Il Giappone è in fase di approvazione il riavvio delle unità 3 e 4 dello stabilimento nucleare di Kansai Electric Ohi. Ecco perché, un certo ottimismo ha pervaso il settore, senza però trascinare i prezzi su livelli più elevati.

Si prevede che l’unità 3 riprenderà ad essere operativa dal 4 luglio, raggiungendo la piena produzione di energia nucleare entro l’8 luglio. Inoltre, l’unità 4 seguirà a partire del 20 luglio.

40 miliardi di dollari all’anno per importare combustibili fossili

In una recente dichiarazione, Takashi Imai, presidente della Japan Atomic Industrial Forum, ha detto che il paese dovrà affrontare una carenza di energia elettrica di circa il 10% nel corso dell’estate. Le importazioni di combustibili fossili per compensare questo deficit, costeranno circa 40 miliardi di dollari all’anno. Di conseguenza, l’impatto ambientale per l’aumento delle emissioni di carbonio porterà i livelli del 14% al di sopra di quanto accordato con il protocollo di Kyoto.
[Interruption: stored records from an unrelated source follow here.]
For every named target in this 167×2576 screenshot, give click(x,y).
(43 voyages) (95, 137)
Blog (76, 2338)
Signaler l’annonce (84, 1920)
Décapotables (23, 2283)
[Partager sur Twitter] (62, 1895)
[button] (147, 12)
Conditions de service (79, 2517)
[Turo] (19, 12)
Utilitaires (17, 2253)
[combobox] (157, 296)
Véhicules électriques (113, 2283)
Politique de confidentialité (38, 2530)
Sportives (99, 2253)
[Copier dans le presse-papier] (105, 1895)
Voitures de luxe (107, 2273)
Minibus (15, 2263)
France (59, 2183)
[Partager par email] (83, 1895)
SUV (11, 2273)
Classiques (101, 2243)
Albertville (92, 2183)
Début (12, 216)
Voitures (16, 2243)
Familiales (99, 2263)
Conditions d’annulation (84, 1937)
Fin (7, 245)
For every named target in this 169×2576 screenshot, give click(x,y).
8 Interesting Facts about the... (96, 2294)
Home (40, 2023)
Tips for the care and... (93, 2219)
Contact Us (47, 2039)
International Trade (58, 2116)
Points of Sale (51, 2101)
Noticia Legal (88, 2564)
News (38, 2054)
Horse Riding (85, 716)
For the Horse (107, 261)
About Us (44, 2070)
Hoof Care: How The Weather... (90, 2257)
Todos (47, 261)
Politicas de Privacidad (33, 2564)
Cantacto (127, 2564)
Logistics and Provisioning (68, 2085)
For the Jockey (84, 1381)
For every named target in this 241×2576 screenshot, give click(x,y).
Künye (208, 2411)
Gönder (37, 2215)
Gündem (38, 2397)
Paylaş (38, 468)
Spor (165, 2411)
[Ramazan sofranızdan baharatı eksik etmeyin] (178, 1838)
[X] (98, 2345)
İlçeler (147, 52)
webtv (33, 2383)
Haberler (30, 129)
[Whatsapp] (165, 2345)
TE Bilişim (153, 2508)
Le principali aziende attive nel settore minerario dell’uranio, come la Cameco, la Paladin Energy e la Denison Mines, stanno adottando strategie diverse per affrontare il potenziale aumento dei costi ambientali e dei ritardi normativi in materia di sicurezza, a seguito dell’incidente di Fukushima. Alcune aziende, sono alla ricerca di partnership e join-venture, altre sono in attesa di sviluppi positivi nelle dinamiche dei prezzi. Per tutte, comunque, il comune denominatore è quello di abbassare i costi e mitigare i rischi prima di iniziare nuovi programmi di sviluppo.

Molti analisti si aspettano che i prezzi dell’uranio possano migliorare entro la fine del 2013, a causa di un deficit del materiale, dato che molti progetti estrattivi e di esplorazione sono stati interrotti o rimandati per i costi troppo alti.